画像レッスンとはあらゆる画像をみながら、見落としてしまいそうな症例や画像からみられる診断についてを学んでいただく放射線技師・医師やそれを目指す人たちへのまなびの「場」です。

こちらの症例をご覧ください。

症例

30代女性
膝関節痛、膝崩れがありMRI検査となりました。
その時のMRI画像です。

左:今回の症例画像 右:正常の方の同じレベルのT2FFE矢状断

どこに異常があるのか指摘できますでしょうか?

外側半月板の後節部分に線状高信号影を認めます。


下関節面に達しており、外側半月板の断裂になります。

半月板」とは

脛骨の関節面を覆うような繊維軟骨で、実際には半月というより三日月型になっています。
内側・外側にあり、それぞれ大腿骨の内顆・外顆に接してクッションの役割を果たしています。
半月版損傷とは荷重負荷に耐えれなくなり半月版が損傷した状態です。
足を過労するスポーツの選手や高齢で半月板の柔軟性がなくなった方に多いと言われています。

半月板断裂の分類

半月板断裂には損傷の形によって分類されています。
縦断裂、横断裂・水平断裂・バケツ柄断裂・フラップ状断裂があります。

縦断裂

半月板の形状に沿った方向に亀裂が走るような損傷の形です。
大きく避けるとバケツ柄断裂へ進んでいく可能性があります。
半月板縫合術のよい適応となります。

横断裂

半月板を分断するように亀裂が入るような形の損傷です。

水平断裂

半月板を2枚おろしにしたような、水平方向の断裂です。
長年使っているうちにおこる損傷の方が多いです。
通常あまり深刻な症状はでないことが多いです。

バケツ柄断裂

辺縁が大きくさけ、避けた部分がちょうどバケツの柄のような形に見えることから呼ばれる断裂のしかたです。
「縦断裂」がひどくなったようなもので、”柄”の部分が非常に不安定になるため、「ロッキング」とよばれるような、膝を伸ばした状態から曲げられない、逆に曲げた状態から伸ばせない、という症状がでます。

データ一覧 —

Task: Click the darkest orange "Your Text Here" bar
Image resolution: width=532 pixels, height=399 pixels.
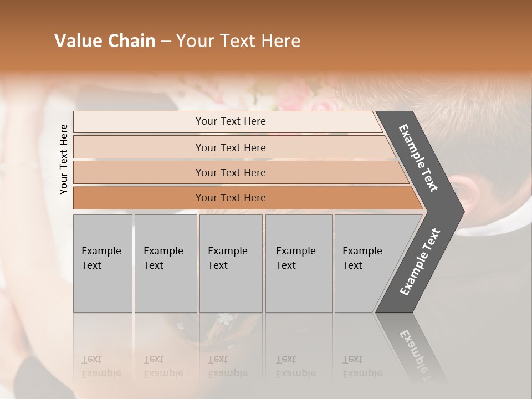Action: [x=231, y=198]
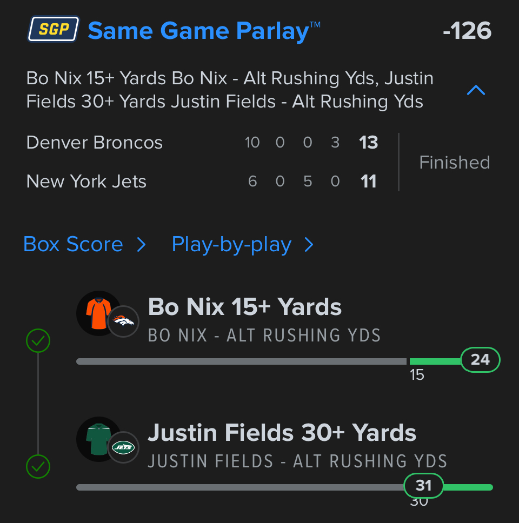Click the orange Broncos jersey icon
519x523 pixels.
coord(98,313)
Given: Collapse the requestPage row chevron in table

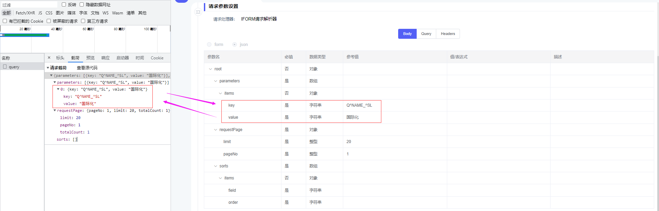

練習問題 —
**A.** 次の(i)〜(iii)が半月板に関する文章の内容と合っているかどうかを「はい」か「いいえ」で判定しなさい。あわせて、判断の決め手となる箇所を文章からそのまま引用しなさい。
(i) 半月板は内側と外側にある。
(ii) 縦断裂は半月板縫合術の適応にならない。
(iii) 水平断裂では、通常、深刻な症状が出ることが多い。
**B.** 半月板に関する文章は途中で終わっています。最後の文に続けて、この文章を書き継ぎなさい。
データは半月板に関する文章とは関係がありません。

解答 —
**A.**
(i) はい。「内側・外側にあり、それぞれ大腿骨の内顆・外顆に接してクッションの役割を果たしています。」
(ii) いいえ。「半月板縫合術のよい適応となります。」
(iii) いいえ。「通常あまり深刻な症状はでないことが多いです。」

**B.**
可能なら元の位置に戻して縫合します。フラップ状断裂
斜めに避けた半月板の断端がぶらぶらしている状態です。
関節の中にはまり込んで急激な痛みを生じることがあります。
小さい断裂の場合には切除を。大きい断裂の場合は縫合の適応となります。

この半月板断裂ですが、「ラジエーションハウス」というドラマで診療放射線技師の役を演じた俳優の窪田さんが受傷されました。受傷時にMRI検査を行い、その時の検査を行った放射線技師さんと会話をしたらしいのですが、その時の放射線技師さんを参考にドラマの役を演じられたようです。窪田さんはMRI検査で幸いにも手術せずに治療が行えると判断されたようで、安静にし治療されたようです。

半月板のMRI画像

半月板の評価のMRIを撮影する場合、繊維質である半月板が低信号に描出され、損傷部位・浮腫部分が高信号になるT2FFEを撮影したり、

(右:T2FFE冠状断↑部にて損傷と思われる高信号あり、左:T2FFE矢状断↑部にて損傷と思われる高信号あり)
もしくは半月板損傷の仕方や度合いを細かく評価するために3Dで脂肪抑制併用のプロトン密度強調画像を撮影すると良いかと思います。

半月板レベルでの脂肪抑制併用のプロトン密度強調画像の横断像再構成画像。
部位にて前節から中節にかけて高信号があり、水平断裂があることがわかります。

以上が半月板断裂についてのお話でした。

いかがでしたか?

このように半月板損傷は損傷の仕方や度合いで治療・手術内容が変わってきます。
半月板を非侵襲的に評価できるものは画像検査のMRIになります。
治療決定のためにも半月板損傷の場合は半月板を細かく撮影することが望まれます。